The road to playoffs have been full of twist and turns. During group stage, the Chinese newcomers of TyLoo came from nowhere and knocked out the standing major champions Luminosity Gaming. TaZ hopes to see more great deeds in the future from his eastern CS:GO colleges.
– It was crazy to see TyLoo eliminate Luminosity, and you could see that the Chinese guys have good aim and their rifling skills are really, really good. They barely had a single bad spray or misshots.
– I think this will be very important for asian CS:GO, as all those players over there will very, very fast start to develop their aim to a level which will be on point with the western teams. In terms of strategy, you can see that League of Legends and Dota2 coaches spend all nights watching demos and replays to get ready for games. It was the same with TyLoo.
– I think it’s really good for the scene. It will start opening eyes in Asia and China, and if you open the Asian audience’s eyes to CS:GO, then you’ll see the viewership numbers jumping like 10 times, prize pools getting bigger, more tourneys will come to Asia.

It would be pretty amazing to see an arena filled with Asian fans.
– I think it’ll be a huge step for Counter-Strike.
– Chinese fans are crazy. It’s always a really great feeling to go there and see how they’re treating you like a rock star. It’s a one of a kind experience which all players, especially the young ones, should have a chance to get.

”In my opinion Virtus.Pro is the best organization out there”

In terms of CS:GO growing, a new trend has been for players to go out on their own and form their own organizations. So far this year we’ve seen the creation of both Astralis and GODSENT.

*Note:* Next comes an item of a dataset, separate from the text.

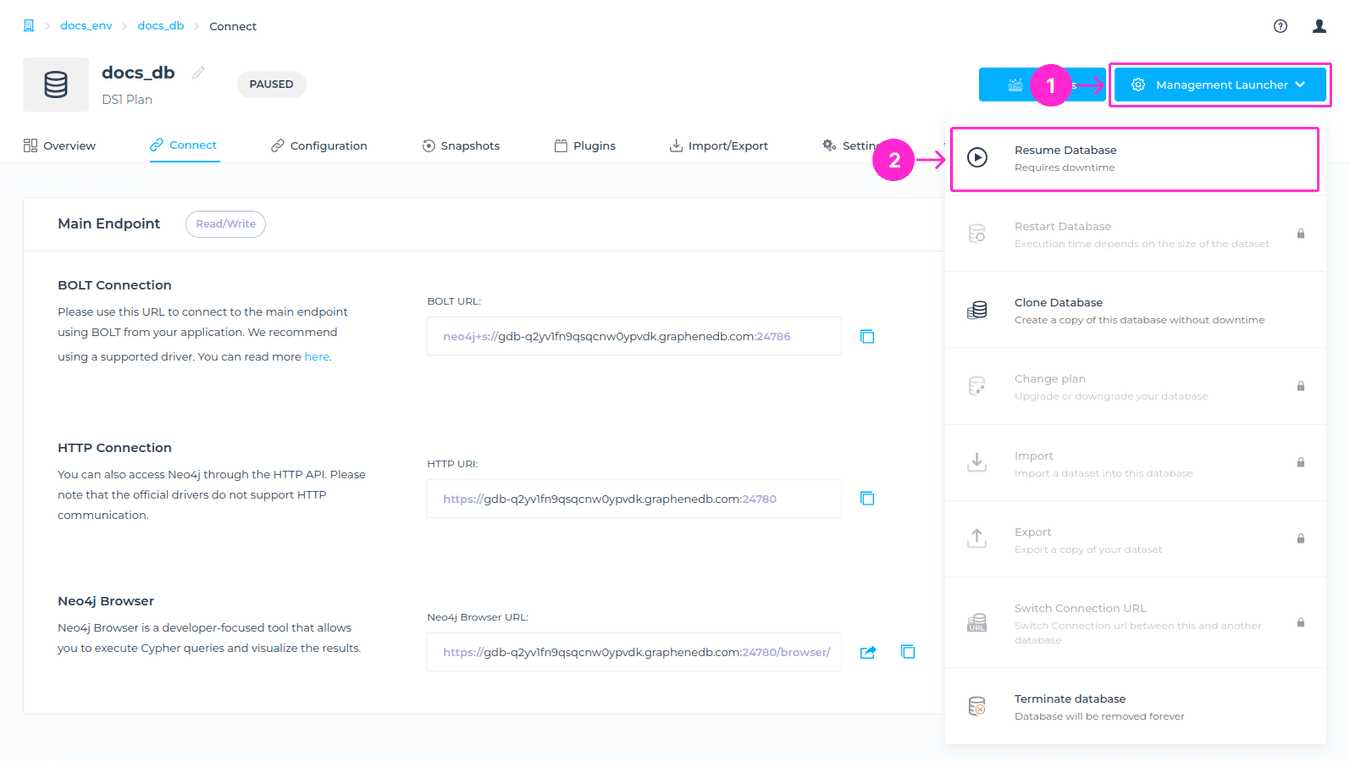1350x761 pixels.
Task: Follow the 'here' supported driver link
Action: coord(316,357)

In 2015 however, TaZ and his team mates signed for two years with Virtus.Pro. Since then CS:GO has grown immensely and many have begun to wonder if the players are still happy with their contracts. TaZ says he can’t go into details, but still comments briefly:
– Virtus.Pro is the best organization I’ve been working with through my whole 16 year long career, TaZ says and continues:
– I can even say that in my opinion Virtus.Pro is the best organization out there. There’s no better treatment of players, they’re honost and transparent, we’re always in open dialog and it’s just good to feel safe and comfortable in practice and when playing big tournaments.

A while back, the Virtus.Pro organization received a huge investment. Has this affected the team in any way?
– I can’t go into detail about that, but I can tell you the plans are really big and the plans are for esports to grow, not only for a team to feel good. I think that’s something great about Virtus.Pro as well.